- [REQUIRED ACTION]:
I need the lines below from the one with "Viewport: 768px width, 442px" down to the one with "Where should I" reproduced exactly, both ends included, and nothing else.

━━━ EXERCISE DATA

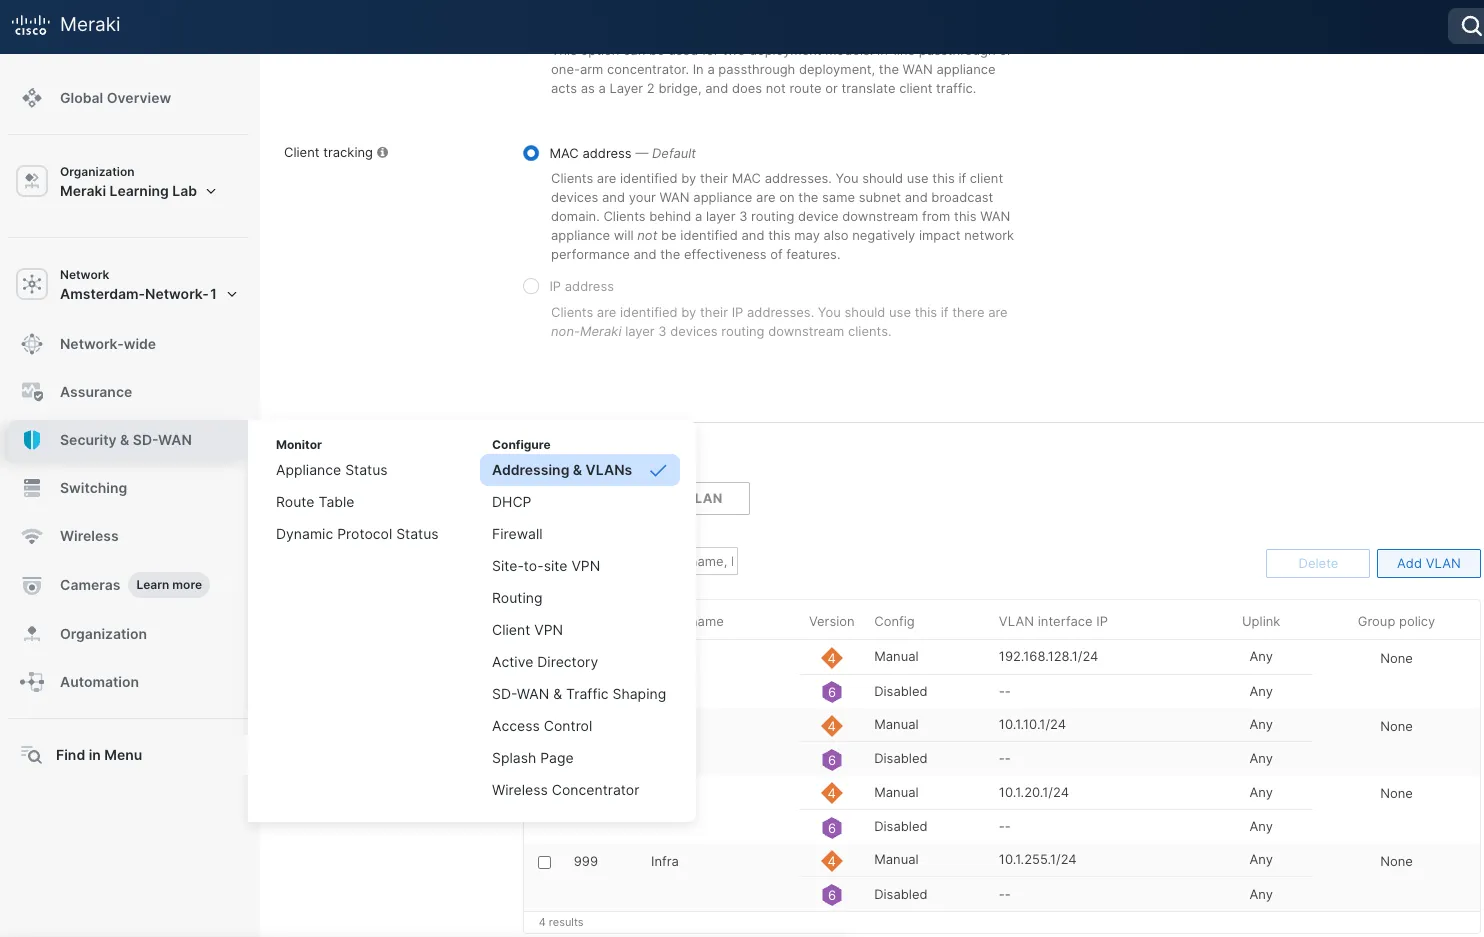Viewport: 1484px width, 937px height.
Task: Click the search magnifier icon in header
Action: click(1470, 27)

━━━━━━
━━━ EXERCISE DATA

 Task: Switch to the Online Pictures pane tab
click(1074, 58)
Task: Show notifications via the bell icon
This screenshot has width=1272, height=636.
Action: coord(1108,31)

━━━━━━
━━━ EXERCISE DATA

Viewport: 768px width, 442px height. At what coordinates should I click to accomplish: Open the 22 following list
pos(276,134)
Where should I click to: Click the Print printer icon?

━━━━━━

- [SOLVED PROBLEM]:
Viewport: 768px width, 442px height. At what coordinates should I click to accomplish: Open the 22 following list
pos(276,134)
Where should I click to: Click the Print printer icon?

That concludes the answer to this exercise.